I have ordered a Savinelli University Pipe on Ebay (a starter kit with a pipe, balsa inserts/filters, cleaners, and a Czech pipe tool). So, for this bomb, the balsa pipe will be new, not an estate pipe. Savinelli makes nice pipes at reasonable prices, so the target will get a great starter pipe, and he/she will be able to get more if they like it without breaking the bank. The balsa system dries things up a little making tongue bite less likely (and there is an adapter so you don't need the inserts).

I will probably send a little sampler of the following tobaccos:

-*4noggins "Bald Headed Teacher"*- Probably my current favorite. Smokes cool like an English, smells as good as an Aromatic. Very light dose of Latakia.
-*Balkan Sasieni*- An English with Latakia and Orientals. Generally pretty popular
-*McClelland Frog Morton*- A nice English/Aromatic blend with a mild dose of Latakia.
-*Peterson Gold Blend or Delux Mixture*- Both are Vanilla cased aromatics with a nice dose of Black Cavendish. The Gold Blend has hickory nuts and cinnamon as well, and the Delux has walnuts and honey. Very nice stuff.
-*W.O. Larsen Old Fashioned*- A burley/Virginia with a light casing (they don't identify it). I'd say light butterscotch or caramel. It isn't my favorite, but some people like it and I certainly don't dislike it, so I figured I'd include some.
-Some *bulk Amaretto* from Faders (a MD area tobacco store). It smells terrific, it used to be my favorite aromatic, but the target will need to be careful as it can bite (use the Savinelli with the insert for this one). If the target likes it, Faders does do mail order (I think you have to order by phone though and not online). Most online retailers and tobacco shops carry an Amaretto blend as well so they may find something similar.

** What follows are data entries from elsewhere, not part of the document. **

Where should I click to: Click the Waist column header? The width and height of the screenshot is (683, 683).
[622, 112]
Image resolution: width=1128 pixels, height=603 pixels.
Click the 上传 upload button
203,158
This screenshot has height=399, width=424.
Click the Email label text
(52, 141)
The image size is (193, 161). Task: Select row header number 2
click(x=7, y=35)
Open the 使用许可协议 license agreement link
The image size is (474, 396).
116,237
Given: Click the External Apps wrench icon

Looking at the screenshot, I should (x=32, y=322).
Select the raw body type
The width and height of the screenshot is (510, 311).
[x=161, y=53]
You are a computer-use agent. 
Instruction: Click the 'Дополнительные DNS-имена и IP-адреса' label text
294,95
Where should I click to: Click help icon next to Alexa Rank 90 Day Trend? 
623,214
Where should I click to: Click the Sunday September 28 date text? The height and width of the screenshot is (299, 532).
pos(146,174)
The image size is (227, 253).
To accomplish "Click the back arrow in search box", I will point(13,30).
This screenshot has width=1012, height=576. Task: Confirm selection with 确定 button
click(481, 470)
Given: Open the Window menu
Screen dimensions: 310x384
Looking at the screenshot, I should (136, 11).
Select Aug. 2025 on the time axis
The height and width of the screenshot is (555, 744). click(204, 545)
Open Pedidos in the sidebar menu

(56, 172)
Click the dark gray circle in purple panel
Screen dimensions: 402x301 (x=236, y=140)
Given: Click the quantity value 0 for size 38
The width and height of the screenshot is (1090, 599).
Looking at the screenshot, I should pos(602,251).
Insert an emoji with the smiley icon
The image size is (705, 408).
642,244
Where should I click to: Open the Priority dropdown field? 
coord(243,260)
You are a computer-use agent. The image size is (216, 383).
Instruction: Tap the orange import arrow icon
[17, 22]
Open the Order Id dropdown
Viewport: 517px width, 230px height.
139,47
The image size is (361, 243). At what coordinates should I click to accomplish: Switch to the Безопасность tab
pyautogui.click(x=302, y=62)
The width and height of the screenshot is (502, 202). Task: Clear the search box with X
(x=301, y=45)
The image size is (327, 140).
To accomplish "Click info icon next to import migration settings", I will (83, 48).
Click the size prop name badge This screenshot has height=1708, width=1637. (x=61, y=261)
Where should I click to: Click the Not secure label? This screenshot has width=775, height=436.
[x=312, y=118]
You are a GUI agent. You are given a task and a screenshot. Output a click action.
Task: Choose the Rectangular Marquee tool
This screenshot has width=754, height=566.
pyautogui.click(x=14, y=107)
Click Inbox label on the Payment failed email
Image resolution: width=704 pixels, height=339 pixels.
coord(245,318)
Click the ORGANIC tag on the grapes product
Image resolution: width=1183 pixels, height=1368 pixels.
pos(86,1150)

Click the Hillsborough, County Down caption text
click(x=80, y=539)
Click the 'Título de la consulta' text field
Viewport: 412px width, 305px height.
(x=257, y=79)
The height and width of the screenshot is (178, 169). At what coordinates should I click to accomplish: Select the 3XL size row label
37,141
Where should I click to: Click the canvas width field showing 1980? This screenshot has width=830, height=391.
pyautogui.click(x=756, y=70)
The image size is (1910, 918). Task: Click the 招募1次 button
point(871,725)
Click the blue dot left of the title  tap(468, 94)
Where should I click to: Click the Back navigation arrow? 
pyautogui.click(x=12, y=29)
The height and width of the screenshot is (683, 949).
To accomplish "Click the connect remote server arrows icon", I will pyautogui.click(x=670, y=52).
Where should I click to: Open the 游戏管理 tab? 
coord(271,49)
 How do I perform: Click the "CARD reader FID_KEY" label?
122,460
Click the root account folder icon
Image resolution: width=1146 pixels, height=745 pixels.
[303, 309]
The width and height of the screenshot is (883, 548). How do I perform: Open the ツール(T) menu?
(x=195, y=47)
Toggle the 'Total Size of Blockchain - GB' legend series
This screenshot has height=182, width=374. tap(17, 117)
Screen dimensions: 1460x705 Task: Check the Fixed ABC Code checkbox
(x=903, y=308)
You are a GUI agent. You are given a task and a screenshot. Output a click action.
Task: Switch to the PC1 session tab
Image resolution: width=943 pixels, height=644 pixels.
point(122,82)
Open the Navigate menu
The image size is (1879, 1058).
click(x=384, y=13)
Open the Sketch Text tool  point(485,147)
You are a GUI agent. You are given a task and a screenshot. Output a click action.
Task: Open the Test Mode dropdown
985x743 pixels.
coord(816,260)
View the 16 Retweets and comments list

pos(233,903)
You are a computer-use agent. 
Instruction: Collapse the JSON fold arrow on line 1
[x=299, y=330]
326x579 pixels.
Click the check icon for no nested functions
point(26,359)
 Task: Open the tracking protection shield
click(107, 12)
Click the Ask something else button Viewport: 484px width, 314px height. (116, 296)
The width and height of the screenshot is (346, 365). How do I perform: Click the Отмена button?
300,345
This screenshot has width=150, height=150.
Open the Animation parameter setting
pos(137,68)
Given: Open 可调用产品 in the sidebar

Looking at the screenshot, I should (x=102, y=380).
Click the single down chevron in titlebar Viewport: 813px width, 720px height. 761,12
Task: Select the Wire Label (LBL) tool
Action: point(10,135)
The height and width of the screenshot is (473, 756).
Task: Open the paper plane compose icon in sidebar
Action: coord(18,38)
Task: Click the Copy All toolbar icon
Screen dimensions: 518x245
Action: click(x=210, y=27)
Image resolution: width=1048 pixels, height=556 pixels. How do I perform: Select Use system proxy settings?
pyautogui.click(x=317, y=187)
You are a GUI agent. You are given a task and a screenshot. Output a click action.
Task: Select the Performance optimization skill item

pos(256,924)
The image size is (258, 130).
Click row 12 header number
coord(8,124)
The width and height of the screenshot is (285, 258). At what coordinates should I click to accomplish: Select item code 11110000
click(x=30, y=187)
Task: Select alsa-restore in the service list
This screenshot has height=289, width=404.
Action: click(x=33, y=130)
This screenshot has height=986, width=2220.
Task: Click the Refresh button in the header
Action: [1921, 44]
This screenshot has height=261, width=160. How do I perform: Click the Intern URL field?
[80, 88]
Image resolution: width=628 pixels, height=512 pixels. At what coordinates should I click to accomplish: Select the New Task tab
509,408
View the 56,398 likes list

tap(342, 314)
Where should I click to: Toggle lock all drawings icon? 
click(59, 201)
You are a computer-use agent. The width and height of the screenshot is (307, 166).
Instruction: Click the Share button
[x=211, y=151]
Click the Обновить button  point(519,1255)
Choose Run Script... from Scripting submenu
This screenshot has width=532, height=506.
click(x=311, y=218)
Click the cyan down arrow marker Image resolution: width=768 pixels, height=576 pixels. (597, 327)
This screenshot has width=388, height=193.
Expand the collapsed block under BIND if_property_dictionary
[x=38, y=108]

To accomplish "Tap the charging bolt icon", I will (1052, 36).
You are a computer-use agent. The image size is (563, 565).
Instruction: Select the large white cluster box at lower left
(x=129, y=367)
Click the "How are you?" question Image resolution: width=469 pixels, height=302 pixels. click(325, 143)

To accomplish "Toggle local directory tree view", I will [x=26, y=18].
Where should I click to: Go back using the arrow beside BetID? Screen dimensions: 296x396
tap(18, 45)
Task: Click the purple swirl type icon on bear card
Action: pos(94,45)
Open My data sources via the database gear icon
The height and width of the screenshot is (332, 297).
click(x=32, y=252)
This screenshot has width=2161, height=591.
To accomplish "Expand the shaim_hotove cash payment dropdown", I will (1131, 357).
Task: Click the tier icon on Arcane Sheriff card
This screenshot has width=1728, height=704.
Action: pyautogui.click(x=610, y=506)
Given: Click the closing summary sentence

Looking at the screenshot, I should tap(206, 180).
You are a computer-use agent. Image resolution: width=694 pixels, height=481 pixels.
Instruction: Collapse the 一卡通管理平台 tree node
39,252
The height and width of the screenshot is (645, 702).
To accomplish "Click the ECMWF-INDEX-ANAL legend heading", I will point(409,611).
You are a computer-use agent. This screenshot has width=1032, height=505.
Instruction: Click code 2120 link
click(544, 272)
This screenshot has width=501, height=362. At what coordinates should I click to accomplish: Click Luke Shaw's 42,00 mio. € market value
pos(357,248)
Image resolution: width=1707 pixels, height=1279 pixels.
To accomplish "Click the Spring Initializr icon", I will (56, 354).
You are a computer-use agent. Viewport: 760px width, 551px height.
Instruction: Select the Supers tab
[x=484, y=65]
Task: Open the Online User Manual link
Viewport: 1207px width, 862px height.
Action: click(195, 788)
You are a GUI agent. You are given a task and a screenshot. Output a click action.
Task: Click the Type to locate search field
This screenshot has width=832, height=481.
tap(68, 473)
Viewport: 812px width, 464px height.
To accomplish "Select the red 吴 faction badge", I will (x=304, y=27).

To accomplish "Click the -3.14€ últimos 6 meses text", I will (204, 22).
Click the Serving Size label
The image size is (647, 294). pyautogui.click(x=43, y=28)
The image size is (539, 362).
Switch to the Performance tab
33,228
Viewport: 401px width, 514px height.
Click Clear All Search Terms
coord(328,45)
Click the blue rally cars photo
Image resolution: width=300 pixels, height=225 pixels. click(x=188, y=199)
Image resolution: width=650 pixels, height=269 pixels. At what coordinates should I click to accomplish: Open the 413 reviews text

It is a little English heavy, and many people do start beginners on Aromatics (half are English, one is a mild aro, and only two are true aromatics). My thoughts on this are that Aromatics smell better and are easier on the people around you, but they often smoke wet and hot and without proper technique will practically guarantee tongue bite, so they are not the best for a beginner. English tobaccos have a stronger smell and stronger tobacco taste (they aren't necessarily what most people think of when they think of what a pipe smells like), but they also usually smoke cooler. So, they are actually easier to smoke, and for a cigar smoker who is used to a strong tobacco flavor, they are probably the better place to start. Also, none are particularly strong English blends and some (like the Bald Headed Teacher) have a pretty nice room note, so even for non-cigar smokers they are a good place to start when exploring pipes.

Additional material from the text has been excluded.